▶ **What you are asked to do**
Can you render the lines below as a Markdown table with the columns No. and Text, starting at the line that contains "You are a GUI" and ending at the line that contains "pyautogui.click(x=486, y=132)", with blank lines and pictures left out?

▶ **Data extract**
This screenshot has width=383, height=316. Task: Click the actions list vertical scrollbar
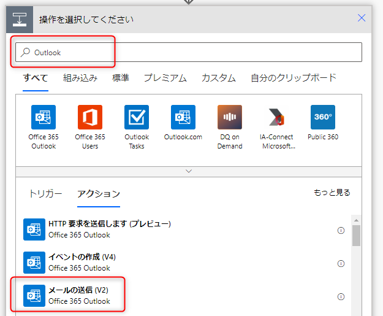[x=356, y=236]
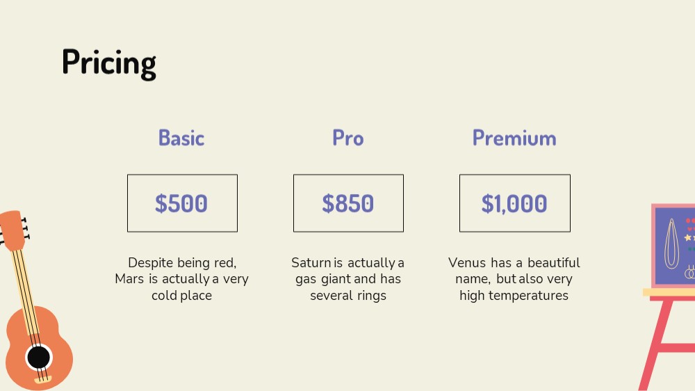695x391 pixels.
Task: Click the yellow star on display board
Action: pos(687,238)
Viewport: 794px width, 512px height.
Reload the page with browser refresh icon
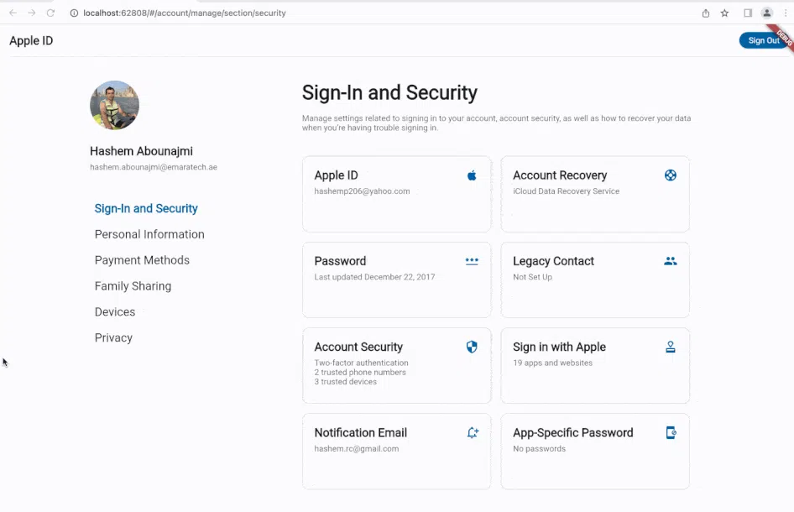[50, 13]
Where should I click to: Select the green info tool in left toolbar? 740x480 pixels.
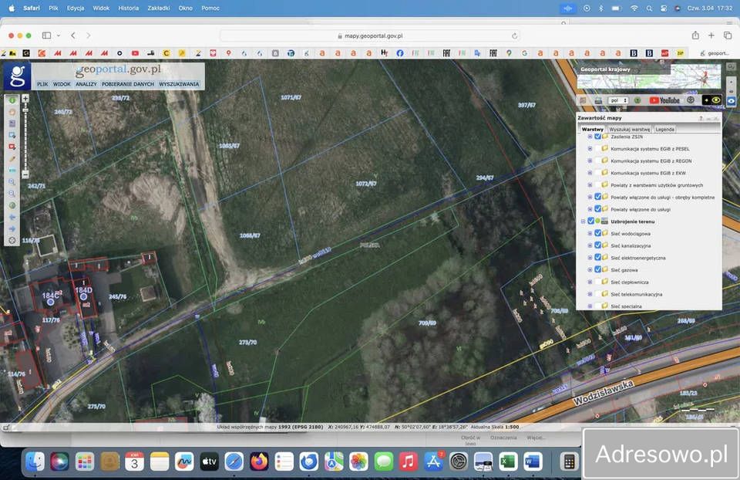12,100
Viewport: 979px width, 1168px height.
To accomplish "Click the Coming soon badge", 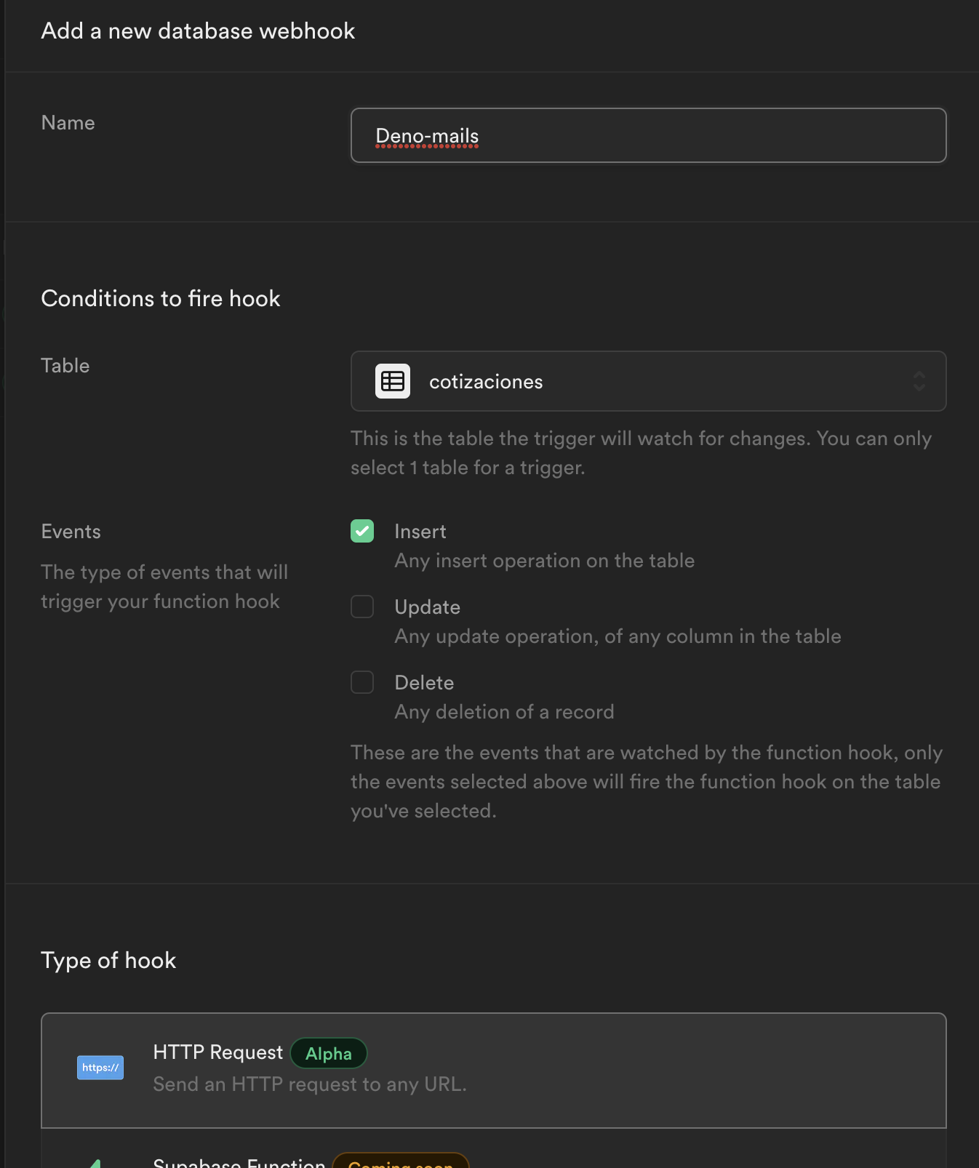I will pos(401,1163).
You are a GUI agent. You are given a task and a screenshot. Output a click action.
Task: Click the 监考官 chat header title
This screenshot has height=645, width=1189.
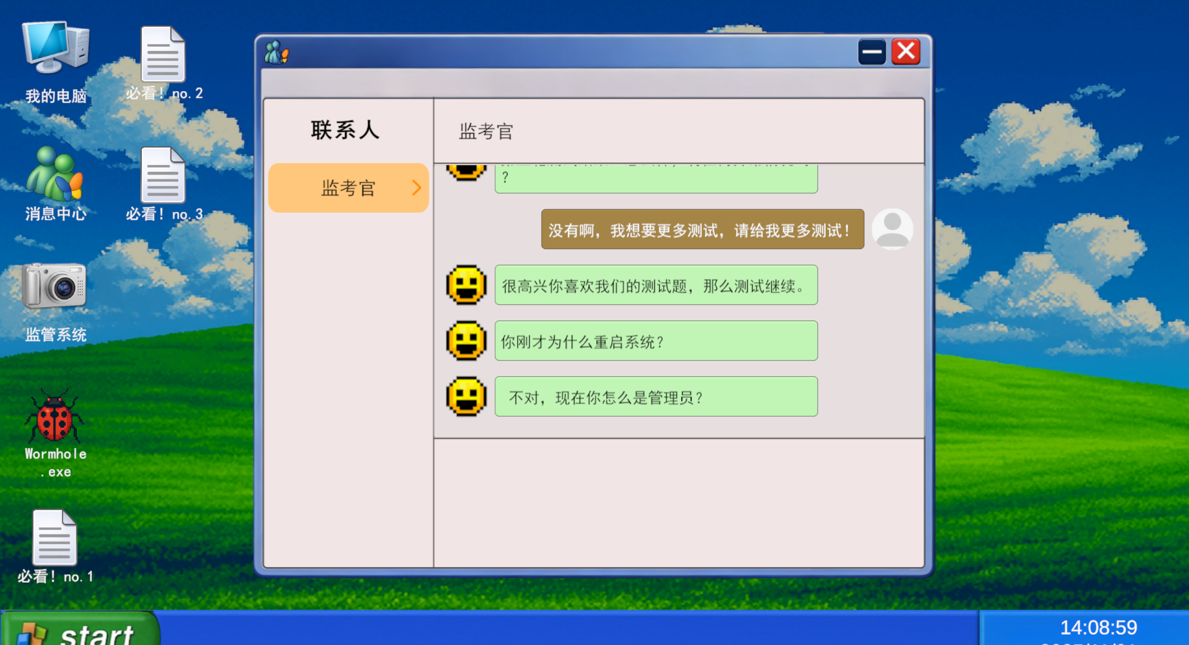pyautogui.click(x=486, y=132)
---
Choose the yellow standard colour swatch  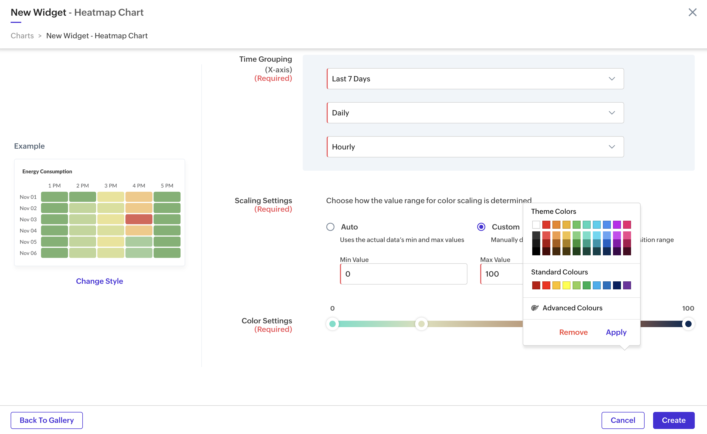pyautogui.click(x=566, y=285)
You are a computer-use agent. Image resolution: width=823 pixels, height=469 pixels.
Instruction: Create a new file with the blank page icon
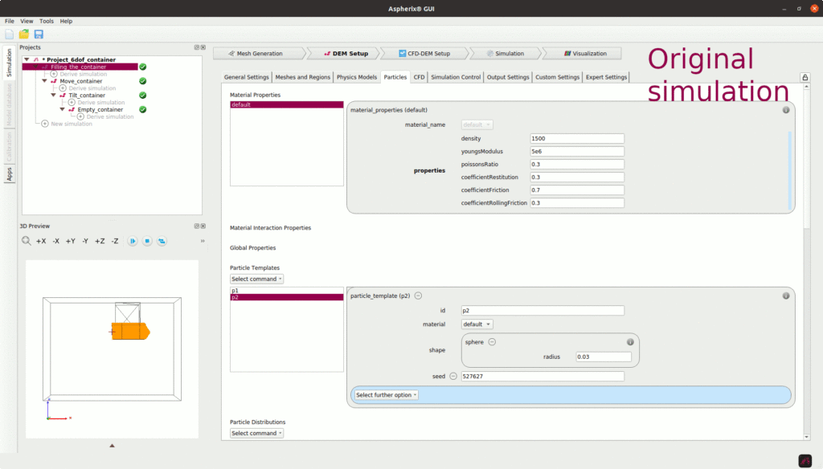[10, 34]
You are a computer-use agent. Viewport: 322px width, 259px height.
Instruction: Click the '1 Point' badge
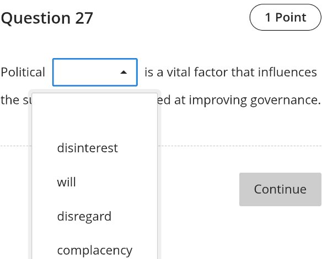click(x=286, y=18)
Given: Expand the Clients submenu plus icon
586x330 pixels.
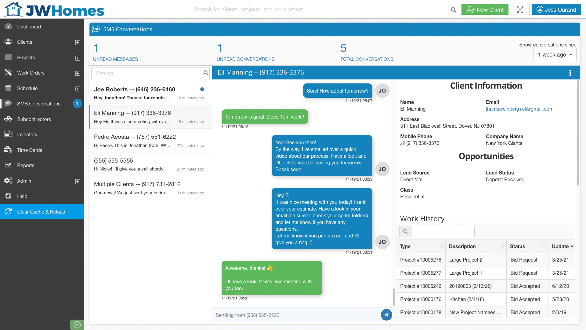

▶ **Correct response**
| No. | Text |
|---|---|
| 1 | You are a GUI agent. You are given a task and a screenshot. Output a click action. |
| 2 | Task: Click the 监考官 chat header title |
| 3 | This screenshot has height=645, width=1189. |
| 4 | pyautogui.click(x=486, y=132) |